Machine learning designs new GCGR/GLP-1R dual agonists with enhanced biological potency
Potency assays
Peptide potencies for cAMP accumulation were experimentally determined for the activation of both hGCGR and hGLP-1R expressed in Chinese hamster ovary (CHO) cells for a set of 125 unique peptide sequence variants, following methods described previously16,35. In brief stable CHO cell lines expressing human and mouse GLP-1R were generated in-house using standard methods, as previously described16. CHO cells expressing either human GLP-1R or human GCGR were dispensed in assay buffer (Hanks balanced salt solution containing 0.1% BSA (Sigma-Aldrich) and 0.5 mM IBMX (Sigma-Aldrich)) in 384-well assay plates containing dilutions of test peptides.
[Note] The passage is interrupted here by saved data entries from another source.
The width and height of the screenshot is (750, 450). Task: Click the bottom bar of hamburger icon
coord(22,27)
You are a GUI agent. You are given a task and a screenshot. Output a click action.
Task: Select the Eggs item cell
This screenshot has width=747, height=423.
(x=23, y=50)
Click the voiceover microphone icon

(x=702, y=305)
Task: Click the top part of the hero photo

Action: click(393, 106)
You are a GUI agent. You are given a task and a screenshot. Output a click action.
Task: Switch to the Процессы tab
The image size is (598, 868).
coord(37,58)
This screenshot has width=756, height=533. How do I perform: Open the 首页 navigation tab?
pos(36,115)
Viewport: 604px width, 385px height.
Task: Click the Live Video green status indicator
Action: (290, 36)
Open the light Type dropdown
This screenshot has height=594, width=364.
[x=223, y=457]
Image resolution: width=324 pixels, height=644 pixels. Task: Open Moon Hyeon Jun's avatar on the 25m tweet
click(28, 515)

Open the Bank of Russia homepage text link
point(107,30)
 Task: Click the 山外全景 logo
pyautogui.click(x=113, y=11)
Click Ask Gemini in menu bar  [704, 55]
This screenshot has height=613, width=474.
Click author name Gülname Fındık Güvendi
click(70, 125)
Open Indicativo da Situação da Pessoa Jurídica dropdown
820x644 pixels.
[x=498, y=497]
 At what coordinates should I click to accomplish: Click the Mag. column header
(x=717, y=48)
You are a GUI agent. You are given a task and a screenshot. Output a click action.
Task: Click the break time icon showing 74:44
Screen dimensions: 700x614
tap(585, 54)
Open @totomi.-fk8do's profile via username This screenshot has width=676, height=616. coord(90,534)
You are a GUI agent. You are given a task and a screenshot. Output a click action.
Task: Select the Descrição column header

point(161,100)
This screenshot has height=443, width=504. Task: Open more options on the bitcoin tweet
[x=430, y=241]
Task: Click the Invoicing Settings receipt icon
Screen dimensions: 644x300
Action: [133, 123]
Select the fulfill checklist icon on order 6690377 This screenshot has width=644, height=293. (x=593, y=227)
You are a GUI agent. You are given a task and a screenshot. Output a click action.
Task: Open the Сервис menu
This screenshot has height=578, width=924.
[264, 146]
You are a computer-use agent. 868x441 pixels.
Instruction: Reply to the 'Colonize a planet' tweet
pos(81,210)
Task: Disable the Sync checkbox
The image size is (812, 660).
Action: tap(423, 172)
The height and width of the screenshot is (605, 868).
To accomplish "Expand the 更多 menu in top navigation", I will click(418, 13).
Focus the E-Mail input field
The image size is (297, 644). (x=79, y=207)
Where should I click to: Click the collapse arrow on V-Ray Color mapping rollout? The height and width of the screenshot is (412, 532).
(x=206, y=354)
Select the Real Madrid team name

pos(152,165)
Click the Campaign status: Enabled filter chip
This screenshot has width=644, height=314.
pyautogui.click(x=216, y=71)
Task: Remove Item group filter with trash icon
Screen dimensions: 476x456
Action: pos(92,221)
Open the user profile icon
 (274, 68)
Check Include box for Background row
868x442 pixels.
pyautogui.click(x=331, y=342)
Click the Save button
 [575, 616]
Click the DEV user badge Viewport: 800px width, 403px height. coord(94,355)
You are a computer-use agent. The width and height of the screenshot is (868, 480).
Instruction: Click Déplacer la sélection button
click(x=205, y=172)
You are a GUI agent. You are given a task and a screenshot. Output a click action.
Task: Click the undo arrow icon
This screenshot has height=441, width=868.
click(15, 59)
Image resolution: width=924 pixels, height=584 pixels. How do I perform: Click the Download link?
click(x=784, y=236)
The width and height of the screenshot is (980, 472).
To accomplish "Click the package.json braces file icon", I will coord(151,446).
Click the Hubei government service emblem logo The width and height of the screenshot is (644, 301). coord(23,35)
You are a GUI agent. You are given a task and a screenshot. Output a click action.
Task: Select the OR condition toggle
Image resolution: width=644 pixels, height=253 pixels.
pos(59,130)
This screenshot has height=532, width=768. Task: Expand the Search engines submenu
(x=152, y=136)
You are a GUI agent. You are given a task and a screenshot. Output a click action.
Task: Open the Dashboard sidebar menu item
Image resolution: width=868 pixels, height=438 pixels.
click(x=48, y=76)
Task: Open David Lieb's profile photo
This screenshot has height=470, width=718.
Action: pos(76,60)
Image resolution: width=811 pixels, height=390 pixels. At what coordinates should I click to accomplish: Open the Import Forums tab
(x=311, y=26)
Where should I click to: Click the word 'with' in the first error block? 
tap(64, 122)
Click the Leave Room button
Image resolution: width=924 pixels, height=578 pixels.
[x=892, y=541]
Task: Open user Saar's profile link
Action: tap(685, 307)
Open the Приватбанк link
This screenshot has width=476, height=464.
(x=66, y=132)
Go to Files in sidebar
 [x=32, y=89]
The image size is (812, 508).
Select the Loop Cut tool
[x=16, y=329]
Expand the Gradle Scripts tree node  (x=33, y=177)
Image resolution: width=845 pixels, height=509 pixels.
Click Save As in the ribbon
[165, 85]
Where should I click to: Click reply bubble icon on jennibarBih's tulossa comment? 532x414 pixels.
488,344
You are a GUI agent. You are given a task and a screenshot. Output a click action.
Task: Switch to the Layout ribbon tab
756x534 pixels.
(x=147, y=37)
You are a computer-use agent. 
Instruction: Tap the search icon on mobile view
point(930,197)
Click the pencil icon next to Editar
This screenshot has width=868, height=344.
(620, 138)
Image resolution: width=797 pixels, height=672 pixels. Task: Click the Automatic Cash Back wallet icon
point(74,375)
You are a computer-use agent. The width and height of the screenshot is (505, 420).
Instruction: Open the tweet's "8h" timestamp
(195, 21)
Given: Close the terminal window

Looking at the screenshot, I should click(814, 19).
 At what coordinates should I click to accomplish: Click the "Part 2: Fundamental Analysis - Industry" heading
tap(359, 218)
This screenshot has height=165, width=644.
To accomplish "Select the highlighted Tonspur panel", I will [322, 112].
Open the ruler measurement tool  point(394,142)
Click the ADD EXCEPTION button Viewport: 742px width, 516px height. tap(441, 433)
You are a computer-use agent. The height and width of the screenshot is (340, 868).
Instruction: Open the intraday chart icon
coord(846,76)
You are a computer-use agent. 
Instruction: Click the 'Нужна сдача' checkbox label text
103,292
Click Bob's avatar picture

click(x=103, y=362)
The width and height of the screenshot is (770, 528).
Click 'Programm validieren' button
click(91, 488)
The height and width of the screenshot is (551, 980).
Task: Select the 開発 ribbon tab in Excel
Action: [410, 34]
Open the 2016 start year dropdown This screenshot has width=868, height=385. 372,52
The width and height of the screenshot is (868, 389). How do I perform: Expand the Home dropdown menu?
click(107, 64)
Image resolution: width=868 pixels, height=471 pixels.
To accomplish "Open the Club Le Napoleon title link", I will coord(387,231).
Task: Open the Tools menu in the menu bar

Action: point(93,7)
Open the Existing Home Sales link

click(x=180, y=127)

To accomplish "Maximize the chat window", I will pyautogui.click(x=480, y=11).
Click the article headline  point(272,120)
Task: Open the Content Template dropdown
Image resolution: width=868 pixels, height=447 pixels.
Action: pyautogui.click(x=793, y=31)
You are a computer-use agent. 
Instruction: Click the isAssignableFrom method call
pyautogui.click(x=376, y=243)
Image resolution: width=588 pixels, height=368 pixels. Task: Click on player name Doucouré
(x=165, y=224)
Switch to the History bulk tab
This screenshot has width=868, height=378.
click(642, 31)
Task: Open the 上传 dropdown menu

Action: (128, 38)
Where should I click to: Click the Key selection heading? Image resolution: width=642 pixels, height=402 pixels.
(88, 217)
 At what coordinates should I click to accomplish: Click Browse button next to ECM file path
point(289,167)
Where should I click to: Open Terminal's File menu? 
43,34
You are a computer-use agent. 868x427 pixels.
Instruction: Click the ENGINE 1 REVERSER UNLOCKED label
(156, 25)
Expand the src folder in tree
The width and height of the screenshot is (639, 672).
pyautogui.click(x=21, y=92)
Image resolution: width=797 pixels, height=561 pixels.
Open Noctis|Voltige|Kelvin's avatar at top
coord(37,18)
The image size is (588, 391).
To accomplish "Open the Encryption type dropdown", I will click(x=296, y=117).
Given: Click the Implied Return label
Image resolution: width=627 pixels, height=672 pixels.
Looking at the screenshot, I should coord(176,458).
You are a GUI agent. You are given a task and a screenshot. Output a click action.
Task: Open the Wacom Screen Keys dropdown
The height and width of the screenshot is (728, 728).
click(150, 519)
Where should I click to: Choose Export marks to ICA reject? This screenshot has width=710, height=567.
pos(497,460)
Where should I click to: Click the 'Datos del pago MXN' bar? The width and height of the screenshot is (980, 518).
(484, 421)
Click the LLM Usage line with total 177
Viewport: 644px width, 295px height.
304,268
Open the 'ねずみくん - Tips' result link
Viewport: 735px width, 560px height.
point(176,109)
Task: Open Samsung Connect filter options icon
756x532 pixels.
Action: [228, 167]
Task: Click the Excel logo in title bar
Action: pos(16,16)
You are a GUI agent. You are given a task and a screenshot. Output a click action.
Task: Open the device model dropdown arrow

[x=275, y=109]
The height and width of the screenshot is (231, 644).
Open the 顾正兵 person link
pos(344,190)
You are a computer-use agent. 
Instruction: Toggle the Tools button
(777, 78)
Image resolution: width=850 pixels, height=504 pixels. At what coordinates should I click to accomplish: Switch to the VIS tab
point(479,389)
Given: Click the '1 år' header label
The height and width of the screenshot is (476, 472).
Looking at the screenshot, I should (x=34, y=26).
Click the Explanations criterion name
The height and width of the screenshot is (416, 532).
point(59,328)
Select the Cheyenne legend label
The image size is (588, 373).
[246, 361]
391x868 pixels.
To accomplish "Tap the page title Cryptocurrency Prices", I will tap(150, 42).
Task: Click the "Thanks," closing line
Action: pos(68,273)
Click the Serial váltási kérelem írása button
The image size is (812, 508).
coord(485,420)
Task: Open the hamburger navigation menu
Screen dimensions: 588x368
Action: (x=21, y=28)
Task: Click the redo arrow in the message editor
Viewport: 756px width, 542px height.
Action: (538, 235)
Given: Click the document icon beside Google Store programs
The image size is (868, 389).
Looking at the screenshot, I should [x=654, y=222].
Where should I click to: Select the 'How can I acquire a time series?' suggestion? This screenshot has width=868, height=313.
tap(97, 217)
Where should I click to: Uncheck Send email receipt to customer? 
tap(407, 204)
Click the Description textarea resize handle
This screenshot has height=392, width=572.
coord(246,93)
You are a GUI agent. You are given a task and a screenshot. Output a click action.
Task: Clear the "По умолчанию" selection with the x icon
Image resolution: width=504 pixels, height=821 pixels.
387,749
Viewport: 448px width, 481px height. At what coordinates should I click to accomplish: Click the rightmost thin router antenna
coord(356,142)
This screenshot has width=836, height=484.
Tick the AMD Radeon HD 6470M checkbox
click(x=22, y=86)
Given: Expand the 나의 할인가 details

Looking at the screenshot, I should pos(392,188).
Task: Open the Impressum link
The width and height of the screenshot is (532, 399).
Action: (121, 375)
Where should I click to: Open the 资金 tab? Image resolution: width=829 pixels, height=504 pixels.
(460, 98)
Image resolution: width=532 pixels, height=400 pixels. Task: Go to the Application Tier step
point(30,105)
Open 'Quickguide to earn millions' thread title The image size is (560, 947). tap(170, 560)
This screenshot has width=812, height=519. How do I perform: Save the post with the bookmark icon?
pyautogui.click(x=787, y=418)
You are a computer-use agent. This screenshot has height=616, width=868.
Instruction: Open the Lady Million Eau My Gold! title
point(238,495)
After 30 min of incubation, cAMP levels were measured using the cAMP dynamic 2 HTRF kit (Cisbo) following the manufacturer’s recommendations. Fluorescence emissions at 665 nm and 620 nm following excitation at 320 nm were detected using an Envision reader (Perkin Elmer), and the data were transformed to % Delta F, as described in the manufacturer’s guidelines, before EC50 determination. All in vitro cell-based assay data are presented as the mean of n ≥ 3 independent experiments, and all individual EC50 measurements were within threefold of the geometric mean. The native peptide reference standard potency was within threefold of the historical geometric mean for all assays.
Datasets
The GPCR-binding peptides considered in this work exclusively comprise naturally occurring amino acids, so the models are not able to capture the effect of any chemical modifications of residues. The initial set of sequences was aligned using MAFFT version 736 to reveal regularities in amino-acid occurrences across positions. We reasoned that sequence alignment might help structure the data, thereby increasing the predictive power of the neural-network models. The aligned sequences were truncated to L = 30 amino acids, and redundant sequences were removed. The final set of sequences used in this study comprised N = 125 unique peptide sequences tested against human GPCR and GLP-1R receptors. Within this dataset, 122 records were C-terminally amidated. The sequences were subsequently encoded using a one-hot representation and used to train various regression models.
Data encoding
To encode the amino acid at each sequence position we used a one-hot (binary) representation. Here, we considered 21 categories: 20 amino acids and the gap symbol ‘-’, introduced by alignment. Because nearly all peptides used in these studies (122/125) were C-terminally amidated, we did not introduce an additional parameter to encode this feature. In this approach, each peptide sequence of length L is converted to a binary matrix S of size 21 × L, the entries of which indicate the presence of an amino acid Ai at the given sequence site, such that Sab = 1 if a = i and 0 elsewhere, ∀b ∈ 1, …, L. The binary matrix is then re-shaped into a vector: S21 × L → v1 × 21L. The alignment process ensures that L = 30 for all peptides, such that each sequence is represented by the binary vector \(v\in \mathbbR^1\times 630\).
Evaluation metrics
We employed the following commonly used regression metrics to evaluate the prediction accuracy of the models developed in this work.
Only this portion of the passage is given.